I came of age on the Internet. By the age of 13, I had more friends whose faces I would never see than I had peers in the classroom. Most of them won’t realize today who I am even if they are reading this now. Most of them didn’t realize I was decades their junior.
When my father was growing up, his freedom was his bicycle. It gave him access to friends, to a job, freedom from his parents, and ultimately space to carve out a personality that he could call his own. He wanted nothing more than to pass these gifts along to me, and it was often to his dismay and frustration that I never found the same joy in my bike that he had found in his.
I was too young to realize it at the time, but I had received the same gifts as my father. Where my father’s freedom was his bicycle, my freedom was my keyboard. A denizen of dozens of forums and hundreds of websites, countless hours each weekend contributed elements to my personality that raised me to be someone beyond anything I could have become in my hometown alone. As middle school became high school, my online hours began to exceed my offline hours. By my sophomore year of college I was spending more than 80 hours per week on the Internet.

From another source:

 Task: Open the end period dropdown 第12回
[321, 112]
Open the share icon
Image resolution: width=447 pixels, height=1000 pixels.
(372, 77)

The Internet has become the keystone of modern society, a fact that has not been overlooked by our corporate giants. As the 2010’s progressed, the Internet became a massive land grab. A hundred thousand independently operated forums became one front page of the Internet. Personal cards, handwritten letters, and cozy phonecalls turned into a single wall that wished you “Happy Birthday” 1,000 times on what was often not even the right day. What used to be an endless exploration of hand curated forums and webpages turned into a bottomless pit of AI generated filth carefully crafted by teams of PhDs with the sole intention of getting you to stare at your phone for just a little bit longer.
The modern Internet has been absolutely steamrolled by the likes of Google, Facebook, and Amazon. As these platforms have festered, they’ve made it clear that we’re here to play by their rules. They decide which of our friends we get updates from. They decide how large a nose ring can be before a content creator gets demonetized and loses their livelihood. An uncomfortable percentage of our time is spent under the tyranny of whatever logic was implemented in the pursuit of higher profits next quarter.
Somewhere underneath it all, real people are living every day, taking what breaths they can between the inescapable deluge of content spawning from a clinical addiction to their devices. The next wave of teenagers are coming of age in this environment and they are suffocating. Suicide rates are up almost 50% since 2007 for people under the age of 24.
The modern Internet is making us miserable. Our overlords have captured our souls by bringing us gifts of amazing technology and bundling with those gifts chains and cages that capture our minds and manipulate us to maximize their bottom line.
The time has come to stand up for ourselves, for our health, and for the next generation. The time has come to start the War for a Free Internet.